Infertility Symptoms in Men

male-infertility-factors

In around half of infertility facing couples, malefactors are the issue. So, understanding the entire male reproduction process is important. Sperms are produced in the testes. It is where the male hormone testosterone is produced too. In a healthy man, on an average, about 100 million sperms are produced every day. It takes nearly 3 months for the entire sperm production and maturing process to complete. Also, if you have any serious problems, the sperm production process will get inhibited for up to 3 months.

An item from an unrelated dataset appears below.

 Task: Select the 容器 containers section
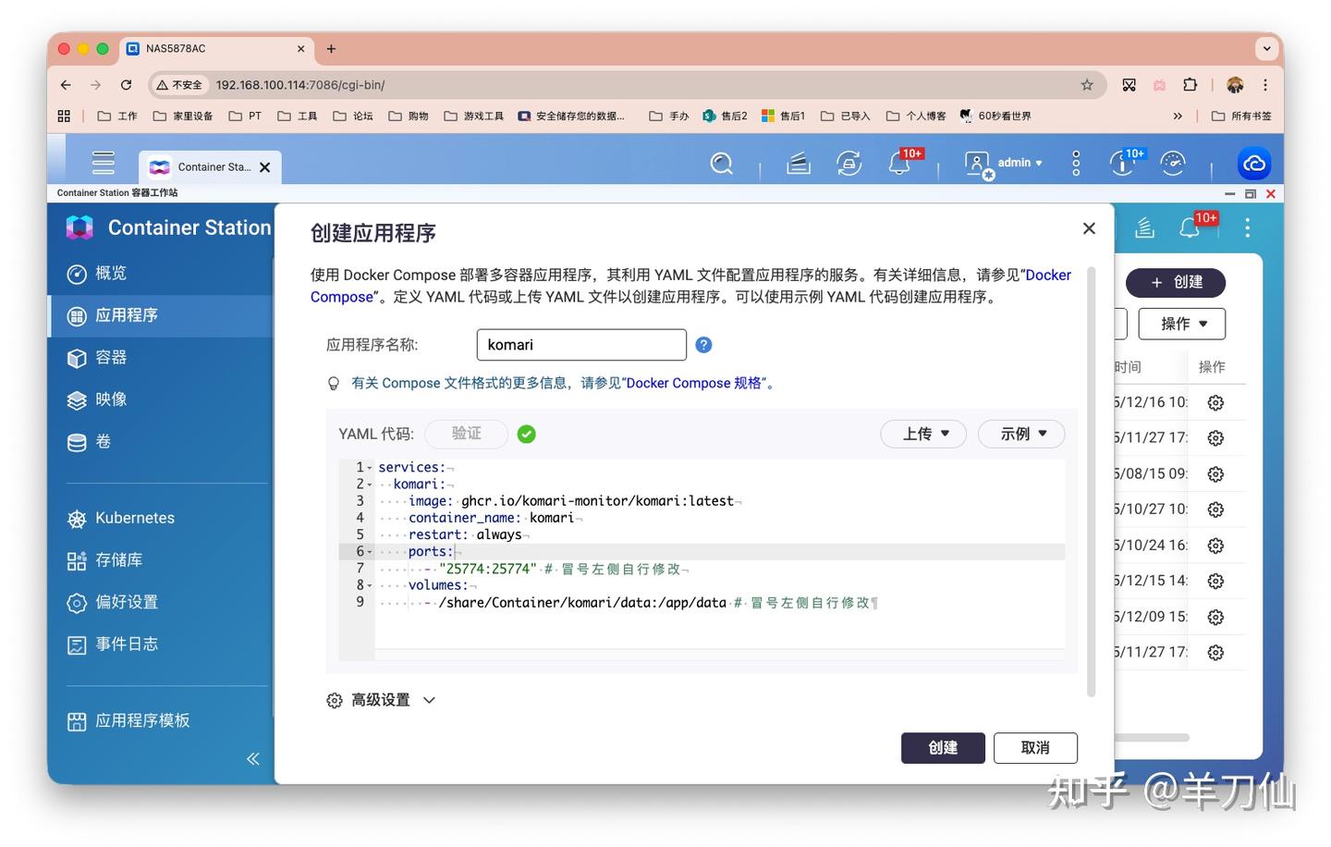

Most common factors behind male infertility are Teratospermia (where a lot of the sperms produced are shaped abnormally), Oligospermia (where comparatively few cells are produced) and Azoospermia (where there are zero sperms produced). In some cases, the reason behind the male infertility is the fact that although sperms are produced, either they are either malformed, or they die before they reach to the egg. Also, do note that just because you have successfully conceived a baby before doesn’t mean that you cannot suffer any infertility issues later.

Dr. Madhuri Gandhi

Consultant - Gynaecology & Infertility

Dr Madhuri Gandhi is one of the leading gynaecologist & obstetrician of Currae women's hospital in Thane. She managed various obstetrics and Infertility related cases. She is expert in managing cases of low ovarian recurrent IVF failures as well as managed cases of recurrent abortions. She Initially worked abroad for past 15 years in prestigious U.K. recognised hospital as Senior...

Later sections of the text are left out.